Domestic legal entities are those created under the laws of one of the US states or an Indian tribe. Foreign legal entities are those formed under the laws of a country other than the US and registered to do business in any US state or tribal jurisdiction.
Beneficial ownership is any individual who directly or indirectly either exercises substantial control over the entity (e.g., management, service as a senior officer of the reporting legal entity, etc.) or owns or controls twenty-five percent or more of the ownership interests in the entity. Indirect ownership requires looking through intermediate entities until an individual is identified.
Entities created after December 31, 2023 and with changes to previously reported information must file their BOI reports within 30 days of the formation, change or discovery of inaccuracy.
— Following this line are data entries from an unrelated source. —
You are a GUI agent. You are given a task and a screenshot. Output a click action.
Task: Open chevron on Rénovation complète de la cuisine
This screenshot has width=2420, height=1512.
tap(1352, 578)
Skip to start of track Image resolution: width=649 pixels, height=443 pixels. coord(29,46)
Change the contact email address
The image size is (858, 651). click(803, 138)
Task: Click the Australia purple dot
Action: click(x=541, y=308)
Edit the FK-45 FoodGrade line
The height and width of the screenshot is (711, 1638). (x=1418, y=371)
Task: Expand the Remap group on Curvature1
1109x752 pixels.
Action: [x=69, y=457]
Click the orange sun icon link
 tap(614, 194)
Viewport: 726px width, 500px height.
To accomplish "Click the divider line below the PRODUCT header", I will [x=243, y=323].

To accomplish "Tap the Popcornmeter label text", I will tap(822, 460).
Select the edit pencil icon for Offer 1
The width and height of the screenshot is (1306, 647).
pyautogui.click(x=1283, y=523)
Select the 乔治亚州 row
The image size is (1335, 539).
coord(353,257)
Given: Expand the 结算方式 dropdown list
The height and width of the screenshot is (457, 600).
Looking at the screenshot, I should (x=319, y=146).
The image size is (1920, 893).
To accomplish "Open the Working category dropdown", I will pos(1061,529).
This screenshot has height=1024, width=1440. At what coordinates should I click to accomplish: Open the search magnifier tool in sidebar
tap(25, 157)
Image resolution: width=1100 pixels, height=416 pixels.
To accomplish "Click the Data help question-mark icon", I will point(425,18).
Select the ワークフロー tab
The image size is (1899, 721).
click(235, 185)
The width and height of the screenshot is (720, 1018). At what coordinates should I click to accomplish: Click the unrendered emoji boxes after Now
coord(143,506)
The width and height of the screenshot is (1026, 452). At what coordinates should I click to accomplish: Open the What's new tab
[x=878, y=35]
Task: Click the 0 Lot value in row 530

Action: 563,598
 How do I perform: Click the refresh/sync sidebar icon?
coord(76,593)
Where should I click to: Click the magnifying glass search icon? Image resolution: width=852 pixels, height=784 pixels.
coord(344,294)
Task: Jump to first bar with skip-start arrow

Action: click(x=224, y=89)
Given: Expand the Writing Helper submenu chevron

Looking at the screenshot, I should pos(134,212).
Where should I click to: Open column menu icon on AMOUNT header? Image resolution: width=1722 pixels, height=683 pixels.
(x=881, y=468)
Entities created before January 1, 2024 must file their first BOI report by January 1, 2025.
Each entity must report entity-related information (legal name, business address, state or tribal jurisdiction of formation, and IRS taxpayer identification number) and personal information of its beneficial owners [name, birthdate, address and an image of a government issued document (US passport or state driver’s license)]. In addition, company applicants (e.g., individuals who were involved in the creation of the entity) must be reported by domestic reporting entities created on or after January 1, 2024 and foreign reporting entities first registered to do business in the US on or after January 1, 2024. The reporting is expected to be through electronic means via FinCEN’s website, but the system is still in development and the specific procedures are not known at this time.
The reported information is not public information and is available only to federal government agencies, state and local governments with proper court authorizations, financial institutions with the consent of clients, etc.
Penalties for willful violations of the CTA may result in material monetary penalties and can include up to two years of imprisonment.